It's no more a secret that how coronavirus is hitting stock markets and companies. Now, in a latest development in the wake of coronavirus, low-cost airline IndiGo's CEO Ronojoy Dutta has announced pay cut for all employees. Dutta will himself take 25 per cent cut in salary. IndiGo CEO Ronojoy Dutta while announcing pay cut development said, "With precipitous drop in revenues, the very survival of airline industry now at stake." IndiGo CEO says senior vice presidents and above are taking 20 per cent pay cut while vice presidents and cockpit crew are taking 15 pc pay cut.
On March 17, it was reported that all Indian airlines will report significant losses in the first quarter of this year and may initially ground around 150 planes as the shock from the coronavirus pandemic will be "far deeper and much longer".

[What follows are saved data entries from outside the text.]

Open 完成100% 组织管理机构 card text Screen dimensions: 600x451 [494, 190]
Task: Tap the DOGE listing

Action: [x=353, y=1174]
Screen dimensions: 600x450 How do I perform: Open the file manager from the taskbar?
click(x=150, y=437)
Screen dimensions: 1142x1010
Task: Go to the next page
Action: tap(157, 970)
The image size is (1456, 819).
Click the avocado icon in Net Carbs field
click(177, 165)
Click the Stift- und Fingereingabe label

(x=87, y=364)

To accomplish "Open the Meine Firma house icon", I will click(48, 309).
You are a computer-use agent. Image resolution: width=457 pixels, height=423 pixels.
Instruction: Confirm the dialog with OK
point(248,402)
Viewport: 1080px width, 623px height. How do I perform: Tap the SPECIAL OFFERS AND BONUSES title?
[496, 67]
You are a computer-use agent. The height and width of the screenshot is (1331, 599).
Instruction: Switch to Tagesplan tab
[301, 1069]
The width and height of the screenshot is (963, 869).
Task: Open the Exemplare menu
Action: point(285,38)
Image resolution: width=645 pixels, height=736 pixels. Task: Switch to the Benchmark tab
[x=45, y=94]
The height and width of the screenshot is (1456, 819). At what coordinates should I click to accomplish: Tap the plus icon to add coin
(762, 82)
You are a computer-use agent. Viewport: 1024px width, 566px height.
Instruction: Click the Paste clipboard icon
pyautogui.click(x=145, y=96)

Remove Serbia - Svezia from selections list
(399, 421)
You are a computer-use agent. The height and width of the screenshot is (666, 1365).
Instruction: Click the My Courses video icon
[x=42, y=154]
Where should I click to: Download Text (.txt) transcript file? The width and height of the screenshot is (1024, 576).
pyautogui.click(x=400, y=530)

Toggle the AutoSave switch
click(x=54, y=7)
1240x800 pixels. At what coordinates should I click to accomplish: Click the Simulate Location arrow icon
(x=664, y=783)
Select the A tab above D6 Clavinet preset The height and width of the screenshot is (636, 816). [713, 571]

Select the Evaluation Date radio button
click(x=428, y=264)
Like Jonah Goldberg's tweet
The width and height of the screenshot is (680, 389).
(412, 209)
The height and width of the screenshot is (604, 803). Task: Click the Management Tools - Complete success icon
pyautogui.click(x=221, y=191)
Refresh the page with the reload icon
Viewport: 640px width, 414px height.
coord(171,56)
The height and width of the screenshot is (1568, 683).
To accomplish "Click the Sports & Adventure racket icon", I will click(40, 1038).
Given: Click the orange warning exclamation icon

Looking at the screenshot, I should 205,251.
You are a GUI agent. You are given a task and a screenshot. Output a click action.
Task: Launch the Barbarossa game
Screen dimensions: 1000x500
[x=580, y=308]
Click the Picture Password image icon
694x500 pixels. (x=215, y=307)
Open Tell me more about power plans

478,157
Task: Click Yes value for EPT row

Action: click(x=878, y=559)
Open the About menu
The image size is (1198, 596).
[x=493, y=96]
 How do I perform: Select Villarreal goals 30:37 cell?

Aviation advisory firm CAPA India on Wednesday said consolidated losses are estimated to be in the range of USD 500-600 million for the quarter, excluding Air India.
In a report, it said that some airlines may choose to temporarily shut down their operations by design on the basis that demand is so low that such action would result in reduced losses than if they continue to operate.
As per the report, even before COVID-19 (coronavirus) appeared on the scene, most Indian carriers already had very strained balance sheets and almost no liquidity.
"This latest shock will once again expose the vulnerability of India's aviation system as happened during the fuel price spike in 2008. But on that occasion the shock was short-lived, even if its impact reverberated for several years. This time, the shock itself will be far deeper and much longer," it said.
In the wake of significant reduction in services, the report said Indian carriers might initially ground around 150 aircraft, and the number is expected to increase as more domestic operations are curtailed over the coming weeks.
At present, the combined fleet of six major domestic carriers stands at around 650 planes.